**EXERCISE DETAILS:** Transcribe every record below word for word.

**DATA FOR THE TASK:**
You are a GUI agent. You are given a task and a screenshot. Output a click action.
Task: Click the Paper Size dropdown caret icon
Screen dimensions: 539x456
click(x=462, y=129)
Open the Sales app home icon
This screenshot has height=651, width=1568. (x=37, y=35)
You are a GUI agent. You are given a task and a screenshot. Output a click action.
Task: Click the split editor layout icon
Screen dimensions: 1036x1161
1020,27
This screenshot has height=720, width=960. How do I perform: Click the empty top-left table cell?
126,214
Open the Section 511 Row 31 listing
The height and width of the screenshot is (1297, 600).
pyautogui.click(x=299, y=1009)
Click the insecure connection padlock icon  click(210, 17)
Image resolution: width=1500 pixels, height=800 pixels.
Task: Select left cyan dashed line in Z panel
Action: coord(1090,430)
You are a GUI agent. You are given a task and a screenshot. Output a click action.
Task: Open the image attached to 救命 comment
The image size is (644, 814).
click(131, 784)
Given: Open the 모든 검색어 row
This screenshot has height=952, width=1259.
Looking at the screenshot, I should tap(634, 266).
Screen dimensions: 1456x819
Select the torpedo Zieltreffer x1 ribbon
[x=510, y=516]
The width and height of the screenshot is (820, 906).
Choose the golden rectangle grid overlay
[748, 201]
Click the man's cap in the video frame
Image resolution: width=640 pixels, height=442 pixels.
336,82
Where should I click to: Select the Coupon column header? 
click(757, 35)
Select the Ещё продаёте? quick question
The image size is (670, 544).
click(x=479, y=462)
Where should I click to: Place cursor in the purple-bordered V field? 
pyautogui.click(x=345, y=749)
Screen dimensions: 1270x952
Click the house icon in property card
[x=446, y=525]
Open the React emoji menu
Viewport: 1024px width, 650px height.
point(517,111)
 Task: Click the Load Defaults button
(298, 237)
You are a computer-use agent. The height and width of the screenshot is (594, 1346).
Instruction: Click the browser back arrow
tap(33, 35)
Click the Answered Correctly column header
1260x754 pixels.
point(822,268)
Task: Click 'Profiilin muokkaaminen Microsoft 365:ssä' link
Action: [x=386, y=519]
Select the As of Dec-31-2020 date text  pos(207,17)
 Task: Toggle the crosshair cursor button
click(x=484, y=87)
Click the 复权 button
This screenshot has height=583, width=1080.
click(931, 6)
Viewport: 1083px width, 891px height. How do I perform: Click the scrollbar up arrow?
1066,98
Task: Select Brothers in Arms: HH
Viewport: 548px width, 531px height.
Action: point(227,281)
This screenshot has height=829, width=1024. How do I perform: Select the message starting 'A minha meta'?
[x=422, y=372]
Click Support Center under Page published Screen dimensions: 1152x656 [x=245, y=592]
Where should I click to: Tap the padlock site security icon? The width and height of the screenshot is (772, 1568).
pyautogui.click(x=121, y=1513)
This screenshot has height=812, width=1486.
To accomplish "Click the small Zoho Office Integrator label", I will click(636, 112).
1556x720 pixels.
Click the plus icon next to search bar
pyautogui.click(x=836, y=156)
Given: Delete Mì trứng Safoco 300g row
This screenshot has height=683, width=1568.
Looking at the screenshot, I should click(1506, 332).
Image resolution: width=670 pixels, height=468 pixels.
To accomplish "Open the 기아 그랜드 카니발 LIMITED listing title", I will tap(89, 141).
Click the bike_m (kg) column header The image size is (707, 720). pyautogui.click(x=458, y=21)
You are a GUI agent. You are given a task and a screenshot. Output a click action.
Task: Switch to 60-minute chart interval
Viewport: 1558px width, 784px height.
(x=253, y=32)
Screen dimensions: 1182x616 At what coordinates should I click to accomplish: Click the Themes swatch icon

**RESPONSE:**
You are a GUI agent. You are given a task and a screenshot. Output a click action.
Task: Click the Paper Size dropdown caret icon
Screen dimensions: 539x456
click(x=462, y=129)
Open the Sales app home icon
This screenshot has height=651, width=1568. (x=37, y=35)
You are a GUI agent. You are given a task and a screenshot. Output a click action.
Task: Click the split editor layout icon
Screen dimensions: 1036x1161
1020,27
This screenshot has height=720, width=960. How do I perform: Click the empty top-left table cell?
126,214
Open the Section 511 Row 31 listing
The height and width of the screenshot is (1297, 600).
pyautogui.click(x=299, y=1009)
Click the insecure connection padlock icon  click(210, 17)
Image resolution: width=1500 pixels, height=800 pixels.
Task: Select left cyan dashed line in Z panel
Action: coord(1090,430)
You are a GUI agent. You are given a task and a screenshot. Output a click action.
Task: Open the image attached to 救命 comment
The image size is (644, 814).
click(131, 784)
Given: Open the 모든 검색어 row
This screenshot has height=952, width=1259.
Looking at the screenshot, I should tap(634, 266).
Screen dimensions: 1456x819
Select the torpedo Zieltreffer x1 ribbon
[x=510, y=516]
The width and height of the screenshot is (820, 906).
Choose the golden rectangle grid overlay
[748, 201]
Click the man's cap in the video frame
Image resolution: width=640 pixels, height=442 pixels.
336,82
Where should I click to: Select the Coupon column header? 
click(757, 35)
Select the Ещё продаёте? quick question
The image size is (670, 544).
click(x=479, y=462)
Where should I click to: Place cursor in the purple-bordered V field? 
pyautogui.click(x=345, y=749)
Screen dimensions: 1270x952
Click the house icon in property card
[x=446, y=525]
Open the React emoji menu
Viewport: 1024px width, 650px height.
point(517,111)
 Task: Click the Load Defaults button
(298, 237)
You are a computer-use agent. The height and width of the screenshot is (594, 1346).
Instruction: Click the browser back arrow
tap(33, 35)
Click the Answered Correctly column header
1260x754 pixels.
point(822,268)
Task: Click 'Profiilin muokkaaminen Microsoft 365:ssä' link
Action: [x=386, y=519]
Select the As of Dec-31-2020 date text  pos(207,17)
 Task: Toggle the crosshair cursor button
click(x=484, y=87)
Click the 复权 button
This screenshot has height=583, width=1080.
click(931, 6)
Viewport: 1083px width, 891px height. How do I perform: Click the scrollbar up arrow?
1066,98
Task: Select Brothers in Arms: HH
Viewport: 548px width, 531px height.
Action: point(227,281)
This screenshot has height=829, width=1024. How do I perform: Select the message starting 'A minha meta'?
[x=422, y=372]
Click Support Center under Page published Screen dimensions: 1152x656 [x=245, y=592]
Where should I click to: Tap the padlock site security icon? The width and height of the screenshot is (772, 1568).
pyautogui.click(x=121, y=1513)
This screenshot has height=812, width=1486.
To accomplish "Click the small Zoho Office Integrator label", I will click(636, 112).
1556x720 pixels.
Click the plus icon next to search bar
pyautogui.click(x=836, y=156)
Given: Delete Mì trứng Safoco 300g row
This screenshot has height=683, width=1568.
Looking at the screenshot, I should click(1506, 332).
Image resolution: width=670 pixels, height=468 pixels.
To accomplish "Open the 기아 그랜드 카니발 LIMITED listing title", I will tap(89, 141).
Click the bike_m (kg) column header The image size is (707, 720). pyautogui.click(x=458, y=21)
You are a GUI agent. You are given a task and a screenshot. Output a click action.
Task: Switch to 60-minute chart interval
Viewport: 1558px width, 784px height.
(x=253, y=32)
Screen dimensions: 1182x616 At what coordinates should I click to accomplish: Click the Themes swatch icon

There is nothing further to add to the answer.